21/12/2015
Vitamin P – Pleasure – is a vital element that makes our meals nutritionally complete and makes life worth living. Like all organisms on the planet, we humans are genetically programmed to seek pleasure and avoid pain. A cat chasing a mouse is seeking pleasure, while the unfortunate rodent is doing its best to avoid pain. Indeed, any behavior we can imagine can be seen as either of these, or a swirl of both. This is particularly apparent in light of our eating. When we eat, we’re seeking the pleasure of food and avoiding the pain of hunger. Indeed, destiny has fashioned for us a body that’s wired for joy.
The simple scientific equation for the profound biochemical effects of pleasure is this:
When you’re turned on by food, you turn on metabolism.
In a study at the University of Texas, participants with very high cholesterol levels were placed on a low-fat diet, however, they were allowed to splurge every other day on a milkshake and a ham and cheese sandwich. According to conventional wisdom, they should have experienced a significant rise in blood cholesterol, but there was none.
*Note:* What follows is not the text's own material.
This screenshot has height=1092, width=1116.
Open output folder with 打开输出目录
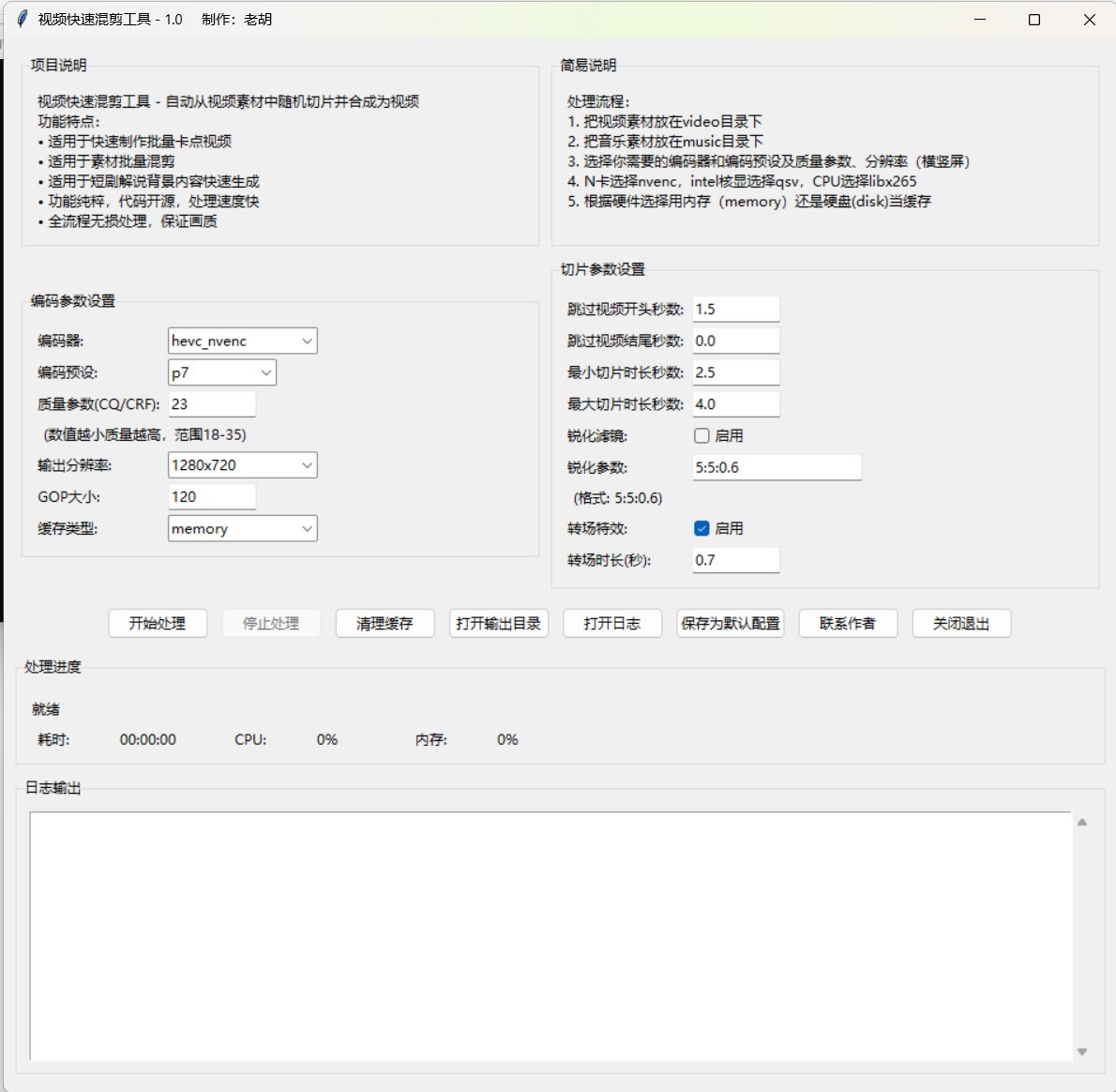[498, 624]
The only elevation they showed was that of enjoyment. Despite the high-fat content of the splurge foods, their cholesterol-raising effect was somehow mitigated by the chemistry of pleasure. It isn’t hard to imagine that the splurges were the only relaxed and celebrated moments in an otherwise bland and stressful diet. And that decrease in fight-or-flight chemistry could have been, by itself, enough to lower cholesterol…
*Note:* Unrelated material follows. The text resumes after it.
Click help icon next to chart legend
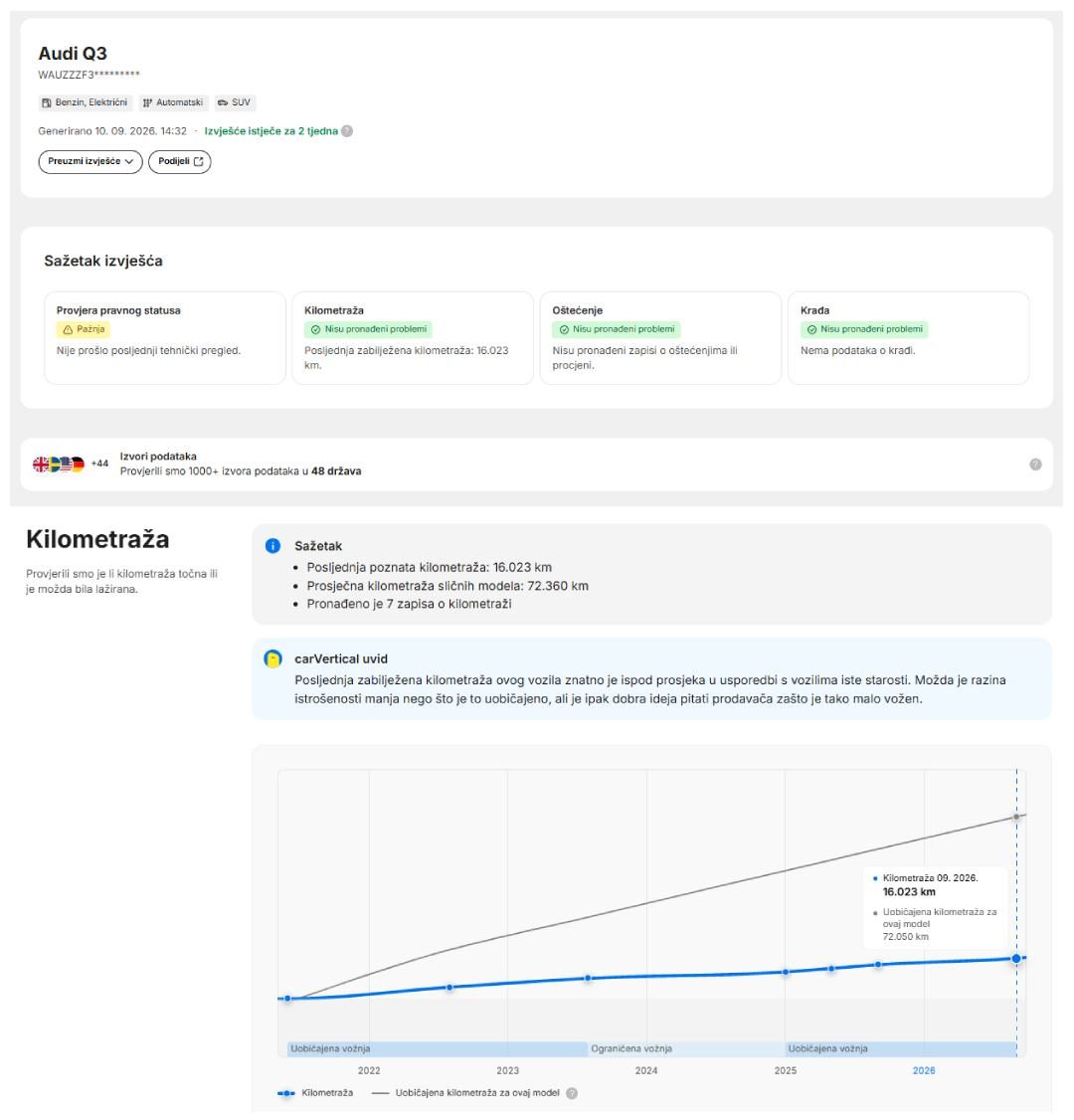The image size is (1074, 1120). 572,1093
In another unusual study, researchers from Sweden and Thailand joined forces to determine how cultural preferences for food affects the absorption of iron from a meal. A group of women from each country was fed a typical Thai meal – rice, veggies, coconut, fish sauce and hot chili paste. As fate would have it, Thai women enjoy Thai food but Swedish women don’t. This proved to be a crucial metabolic fact, because, even though all the meals contained the exact same amount of iron, the Swedish women absorbed only half as much as the Thai women. To complete this phase of the study, both groups received a typical Swedish meal – hamburger, mashed potatoes, and string beans with the exact same iron content. Not surprisingly, the Thai Women absorbed significantly less iron from their Swedish meal.
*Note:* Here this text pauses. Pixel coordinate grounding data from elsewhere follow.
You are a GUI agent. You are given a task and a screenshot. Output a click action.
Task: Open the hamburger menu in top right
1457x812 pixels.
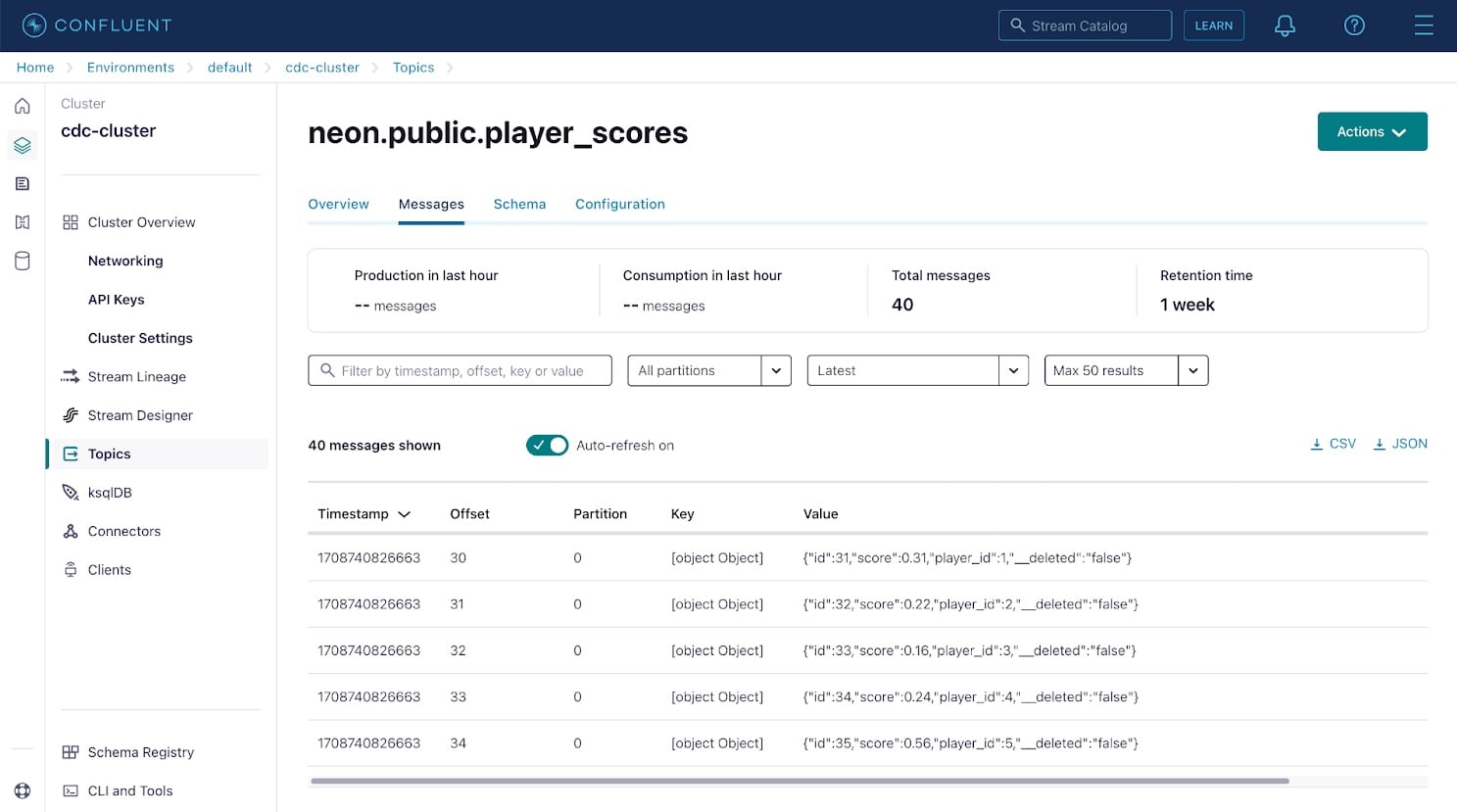pos(1424,25)
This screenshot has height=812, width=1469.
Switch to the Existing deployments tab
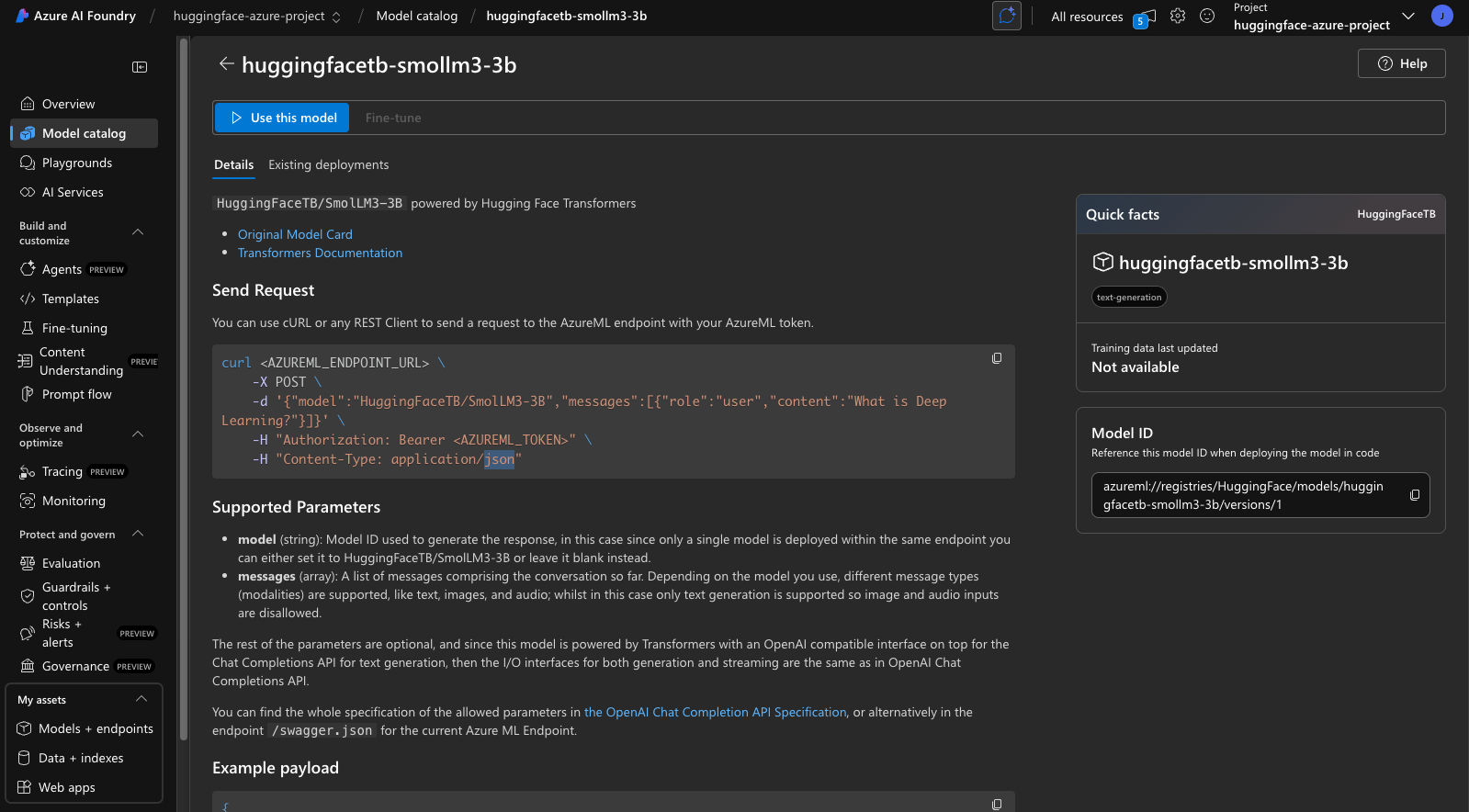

Next, the Thai women were separated into two groups. One group received the aforementioned Thai meal and the other was given the same exact meal as well, but that meal was first placed in a blender and turned to mush. Just imagine your favorite evening meal all whipped together into baby food. Once again, the same results were seen for their Swedish counterparts who had their Swedish meal turned into a frappé.
The inescapable conclusion is that the nutritional value of a food is not merely given in the nutrients it contains, but is dependent upon the synergistic factors that helps us absorb those nutrients. Remove Vitamin P: Pleasure, and the nutritional value of our food plummets.
Add Vitamin P and your meal is metabolically optimized. So if you’re the kind of person who eats foods that are “good for you,” even though you don’t like them, or if you think you can have a lousy diet and make up for it by eating a strange-tasting vitamin-fortified protein bar, or if you’ve simply banished pleasure because you don’t have enough time to cook or find a sumptuous meal – then you likely aren’t doing yourself any nutritional favors. You’re slamming shut the door on a key metabolic pathway.